Open Access in den Geisteswissenschaften, passt das zusammen? Auf jeden Fall, davon ist Prof. Dr. Stefan Horlacher von der TU Dresden überzeugt, aber es gibt Nachhol- und vor allem Klärungsbedarf auf einem (noch) recht wenig bespielten Feld.

Prof. Dr. Stefan Horlacher

  • Professor für Englische Literaturwissenschaft der TU Dresden
  • Prodekan der Fakultät Sprach-, Literatur- und Kulturwissenschaften
  • Forschungsschwerpunkte: Englische Literatur, Literatur- und Medientheorie, Geschlechterforschung

1.      Sie sind Professor für Englische Literaturwissenschaft an der TU Dresden. In den Geisteswissenschaften ist das Thema Open Access bisher eher unterrepräsentiert. Was hat Sie dazu gebracht, sich mit diesem Thema auseinanderzusetzen?
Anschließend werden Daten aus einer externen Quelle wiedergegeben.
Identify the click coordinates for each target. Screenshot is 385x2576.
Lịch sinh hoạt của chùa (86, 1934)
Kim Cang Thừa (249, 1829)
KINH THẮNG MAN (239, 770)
Im Wesentlichen die Möglichkeit, mit meinen Publikationen ein größeres Publikum zu erreichen und meine Texte weltweit einfacher verfügbar zu machen.

2.     Hat Open Access Auswirkungen auf Ihre Arbeit? Merken Sie Veränderungen in der wissenschaftlichen Publikationslandschaft? 

Ich stelle fest, dass Open Access zunimmt und viele Bücher nach einigen Jahren in Open Access übergehen, gleiches gilt für Aufsätze. Bei Publikationen im Bereich der Anglistik und Amerikanistik sind m.E. noch die etablierten Verlage dominant, die aber selbst zunehmend Zeitschriften und Bücher im Open Access zugänglich machen. 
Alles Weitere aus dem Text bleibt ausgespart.